I just realize I forgot to mention that I'm using Jena TDB. I'm also
thinking on testing with Virtuoso with Jena API. Would it be worth the
increase in performance?
On 2017-10-11 12:57, George News wrote:
> Hi all,
>
> The project I'm working in currently has a TDB with approximately 100M
> triplets and the size is increasing quite quickly. When I make a typical
> SPARQL query for getting data from the system, it takes ages, sometimes
> more than 10-20 minutes. I think performance wise this is not really
> user friendly. Therefore I need to know how I can increase the speed, etc.
>
> I'm running the whole system on a machine with Intel Xeon E312xx with
> 32Gb RAM and many times I'm getting OutofMemory Exceptions and the
> google.cache that Jena handles is the one that seems to be causing the
> problem.
>
> Are the figures I'm pointing normal (machine specs, response time,
> etc.)? Is it too big/too small?
>
> For the moment, we have decided to split the graph in pieces, that is,
> generating a new named graph every now and then so the amount of
> information stored in a "current" graph is smaller. Then restricting the
> query to a set of graphs things work better.
>
> Although this solution works, when we merge the graphs for historical
> queries, we are facing the same problem as before. Then, how can we
> increased the speed?
>
> I cannot disclosed the dataset or part of it, but I will try to somehow
> explain it.
>
> - Ids for entities are approximately 255 random ASCII characters. Does
> the size of the ids affect the speed of the SPARQL queries? If yes, can
> I apply a Lucene index to the IDs in order to reduce the query time?
>
> - The depth level of the graph or the information relationship is around
> 7-8 level at most, but most of the times it is required to link 3-4 levels.
>
> - Most of the queries include several:
> ?x myont:hasattribute ?b.
> ?a rdf:type ?b.
>
> Therefore checking the class and subclasses of entities. Is there anyway
> to speed up the inference as if I'm asking for the parent class I will
> get also the children ones defined in my ontology.
>
> - I know the "." in a query acts as more or less like an AND logical
> operation.
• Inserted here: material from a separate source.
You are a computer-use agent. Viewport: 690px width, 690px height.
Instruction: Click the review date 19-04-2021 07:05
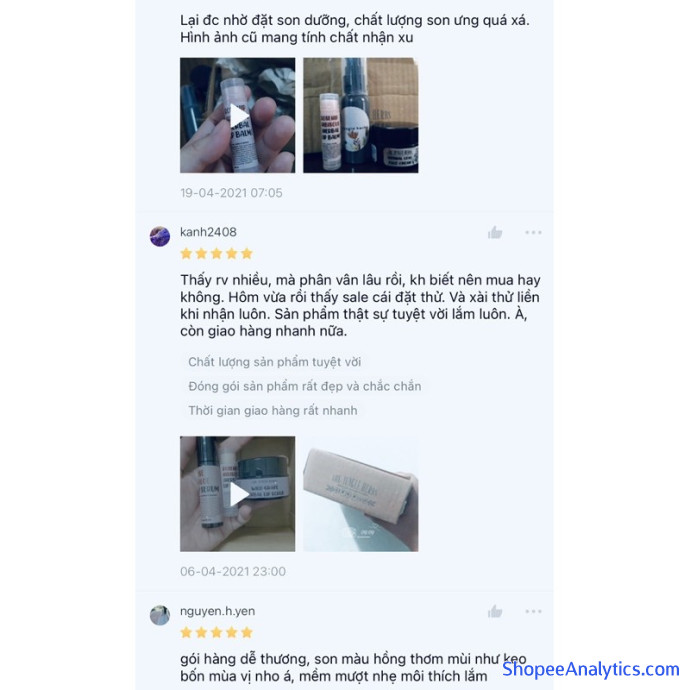[231, 193]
Does the order of sentences have implications in the
> performance? Should I start with the most restrictive ones? Should I
> start with the simplest ones, i.e. checking number values, etc.?
>
> - Some of the queries uses spatial and time filtering? Is is worth
> implementing the support for spatial searches with SPARQL? Is there any
> kind of index for time searches?
>
> Any help is more than welcome.
>
> Regards,
> Jorge
>